“It is not the critic who counts; not the man who points out how the strong man stumbles, or where the doer of deeds could have done them better. The credit belongs to the man who is actually in the arena, whose face is marred by dust and sweat and blood; who strives valiantly; who errs, who comes short again and again, because there is no effort without error and shortcoming; but who does actually strive to do the deeds; who knows great enthusiasms, the great devotions; who spends himself in a worthy cause; who at the best knows in the end the triumph of high achievement, and who at the worst, if he fails, at least fails while daring greatly, so that his place shall never be with those cold and timid souls who neither know victory nor defeat.” – Theodore Roosevelt
I’m a woman with a Ph.D. who has completed an ultra marathon, 13 marathons, and about 50 half marathons. Along the way I lost 100 pounds and quit a stable, full-time job to take a leap for my professional and personal future. Within the past year I wrote for a running blog, cultivated social media for a local club, and balanced four part-time jobs.

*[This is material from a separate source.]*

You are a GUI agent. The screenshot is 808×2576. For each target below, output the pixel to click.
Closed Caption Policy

I am used to be in the arena. Strength and persistence are my middle names. Although I struggle with depression, I show up where I need to be each and every time. I may skip out on the social night, but I will be there for work and if anyone needs me. I can handle dust, sweat, and blood.
What I can’t handle is praise.
There are plenty of reasons for this struggle; enough to keep my counselor and I talking for the next few years. But right now, this season, that’s not the point.

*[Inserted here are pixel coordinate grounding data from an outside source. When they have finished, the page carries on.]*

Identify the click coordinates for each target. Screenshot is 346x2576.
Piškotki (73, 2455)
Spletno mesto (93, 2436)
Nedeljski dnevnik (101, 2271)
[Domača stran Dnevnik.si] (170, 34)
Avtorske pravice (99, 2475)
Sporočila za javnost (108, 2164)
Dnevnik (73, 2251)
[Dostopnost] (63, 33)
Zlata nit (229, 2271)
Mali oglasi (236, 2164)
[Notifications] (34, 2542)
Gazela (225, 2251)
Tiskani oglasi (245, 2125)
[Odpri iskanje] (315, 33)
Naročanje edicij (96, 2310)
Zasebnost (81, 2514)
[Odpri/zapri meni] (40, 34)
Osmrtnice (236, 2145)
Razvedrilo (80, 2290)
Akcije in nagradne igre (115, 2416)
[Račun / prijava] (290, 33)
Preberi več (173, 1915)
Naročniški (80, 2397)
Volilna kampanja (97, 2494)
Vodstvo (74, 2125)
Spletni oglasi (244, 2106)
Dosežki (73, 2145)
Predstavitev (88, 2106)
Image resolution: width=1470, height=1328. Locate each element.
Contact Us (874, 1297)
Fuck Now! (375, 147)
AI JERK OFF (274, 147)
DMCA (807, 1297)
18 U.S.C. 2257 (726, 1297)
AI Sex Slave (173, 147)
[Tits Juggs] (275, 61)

For Lent this year, I attempted to give up deflecting praise. And it was / is freaking hard.
It’s hard to have someone call me Dr. DuMez, and rather than say it’s no big deal, say thank you and maybe talk about the 257 page dissertation that got me there. Plus five years of sacrificing time, money, and effort. Plus all the hundreds of other pages written and thousands of pages red. Plus the speech at graduation that I made up in progress and was damn proud of (I even watched my video without cringing).
It’s hard to have someone comment on all of the races I’ve completed, and to not respond about my middle-of-the-pack speed or how anyone can do it. To instead say thank you and talk about feeling strong and the joys (along with the pains) of running. And about how I’m two hours faster than I used to be in the marathon, and I know I can do better. And about how well my body recovers after a race so what I currently lack in speed, I make up for in amazing endurance.

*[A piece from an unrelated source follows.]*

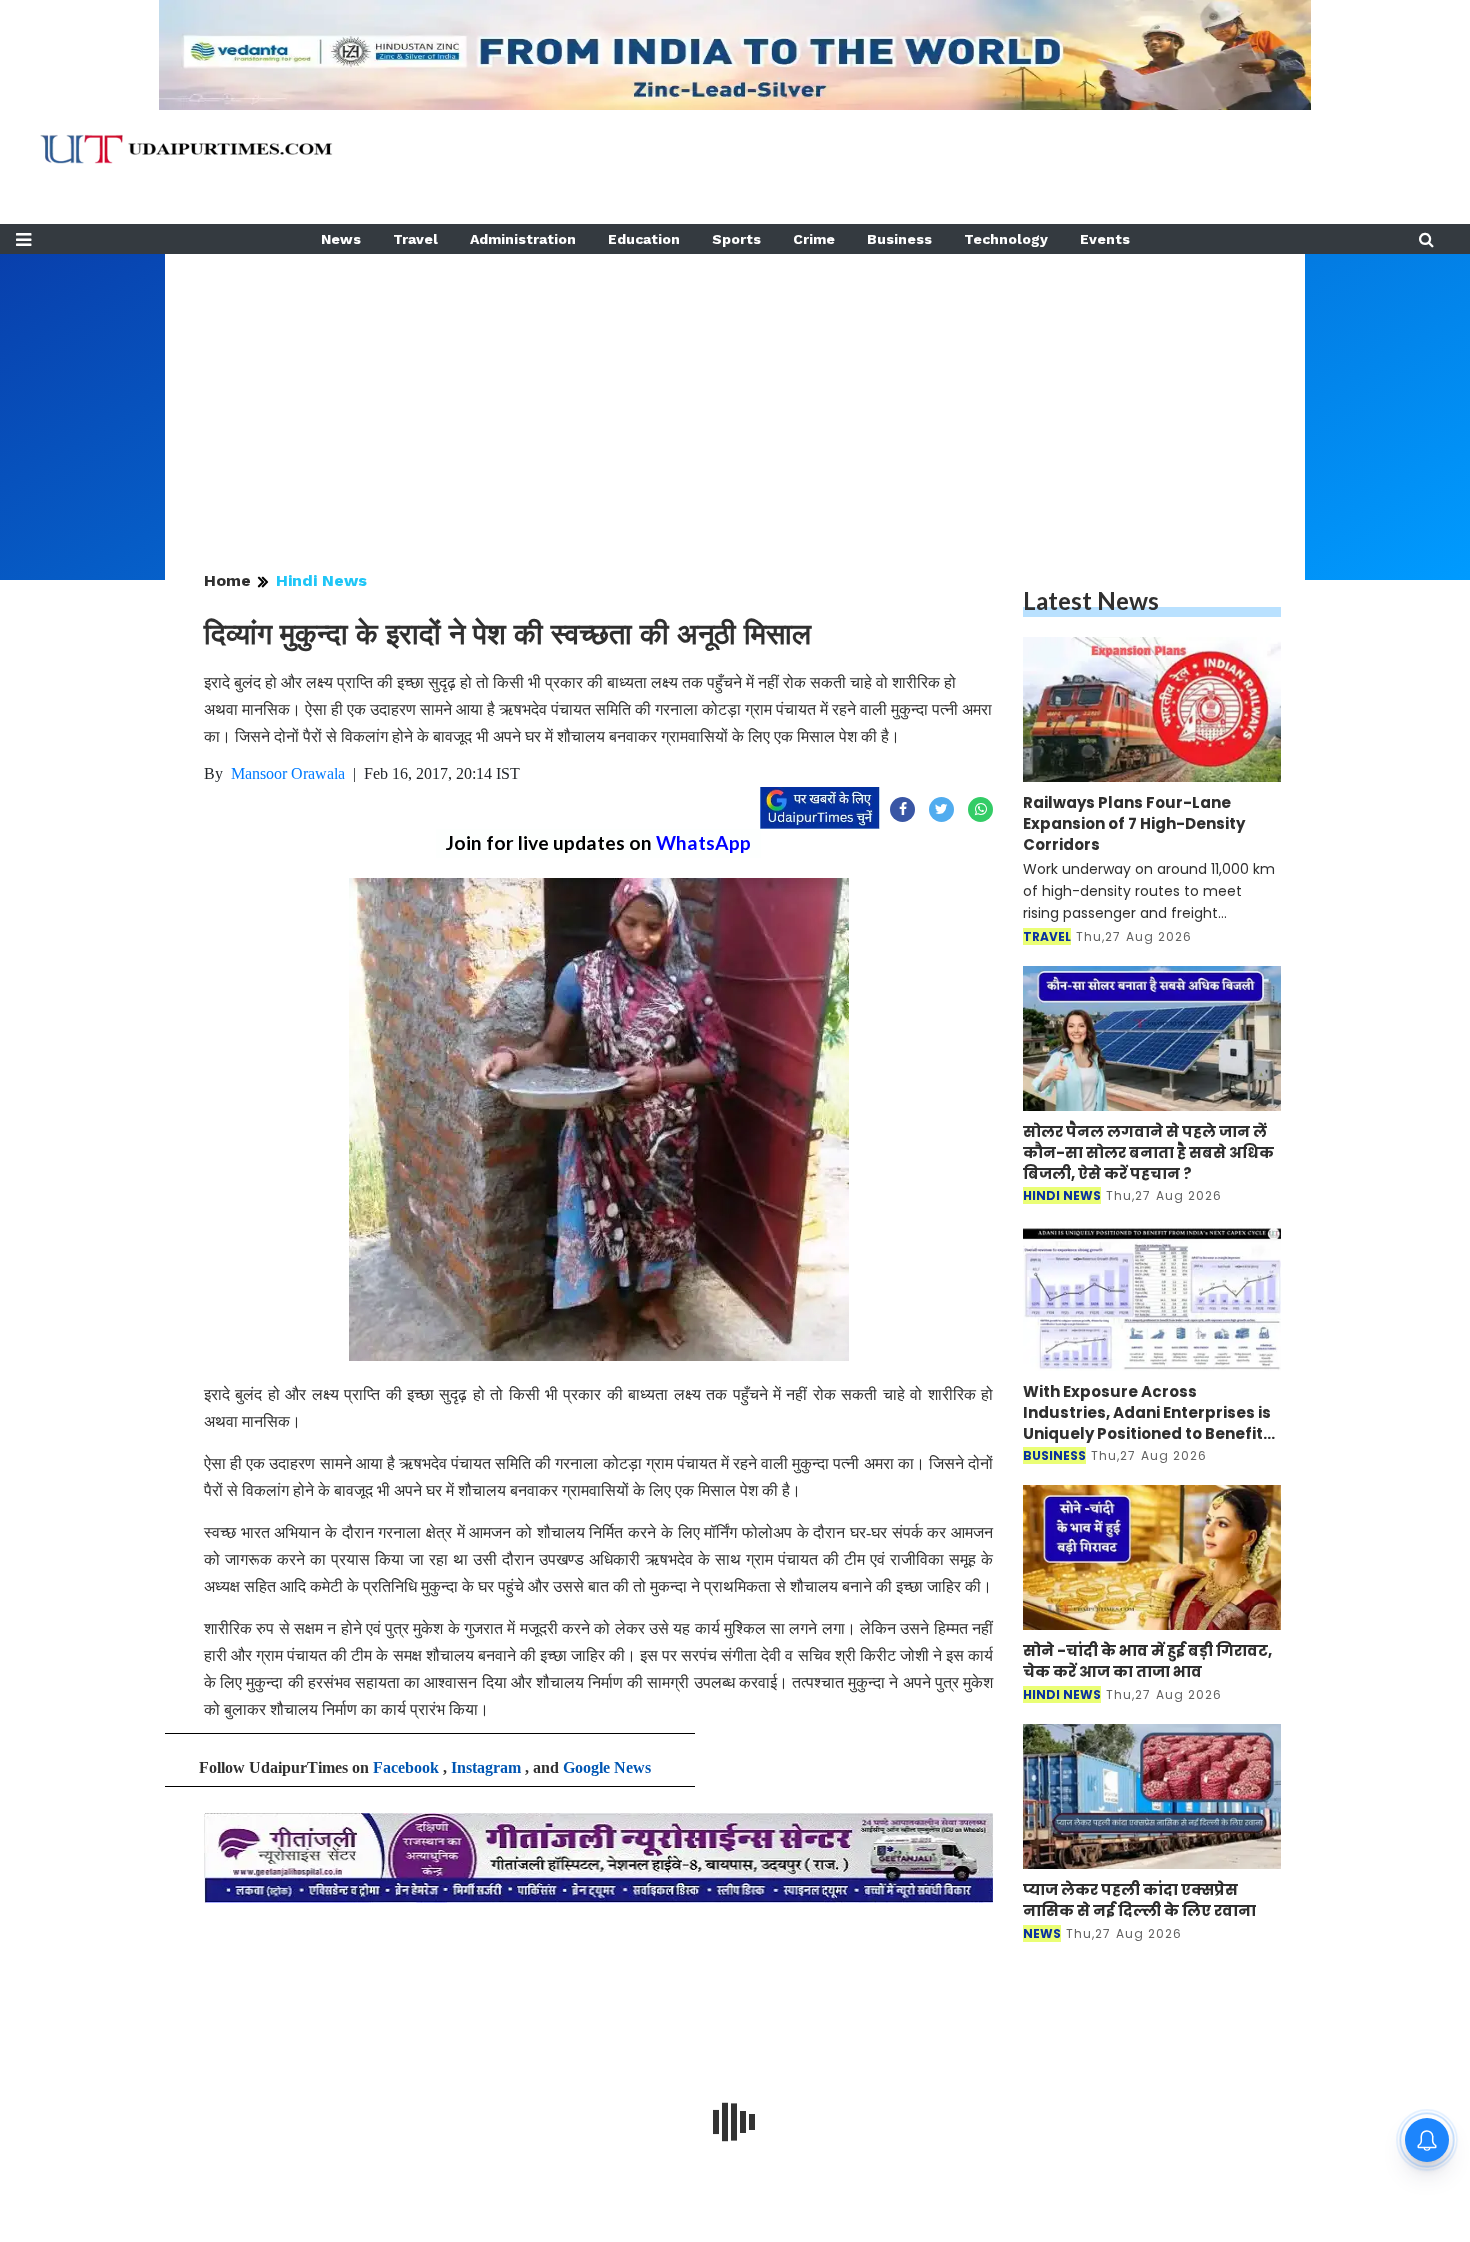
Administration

It’s hard to have a guy call me beautiful, and to not suspect that he isn’t just saying it for some booty call or other not gonna happen reason. To instead trust that a guy could mean it. That the guy who is just hoping for a booty call (bad Bumble Boy!), could also be right that I’m funny. That the guy who said I was sexy was right, and then was deleted from my app. That the guys who swiped right didn’t do it by accident. And that the guys I swiped left on, weren’t worthy of me.
Yes, in the midst of this year’s Lent, I dove into Adventures in Online Dating (more stories to come I’m sure). While I attempted to accept the praise of friends and coworkers without deflections, I also have these “strangers” to process through. Can I tap the like button for the hot guy or should I just be waiting for someone to pick me? Do I have to respond to that guy’s boring message? Am I allowed to block a guy who says something rude? Should I even be on this thing?
For Lent 2019, I decided to give up deflecting praise. To say thank you for the kind words others gave me and try as hard as possible to believe them as truth.
Along the way, there was dating (then ghosting), job offering (then ghosting), a car accident, food poisoning, and a weekend road trip for marathon 13. I was hoping to learn how to accept the good people and good words in my life. Instead, some floodgates of experience opened up with a tsunami of people and words to swim through. And I’m happy to report: I’m still breathing.
And what did I learn this Lenten season:
- I deserve to swipe right on good guys, and swipe left on blehs.
- I deserve to be swiped right for my heart, brain, and body (not booty!).
- I deserve to be in the arena.
One of the podcasts I listen to, Ali on the Run, has a series of quick questions for guests at the end of each episode. One of them is “What are three things you love about yourself?”
That is my question for you, dear reader.
- I love my endurance, that I can run a marathon on Saturday and go for a walk on Sunday.
- I love my sense of humor, that I can always make myself laugh and usually other people too.
- I love my vulnerability, that I can be impacted by others around me and work freaking hard to make it better for them.
Now without deflecting, minimizing, or in any way taking away from your amazingness: What are three things you love about yourself?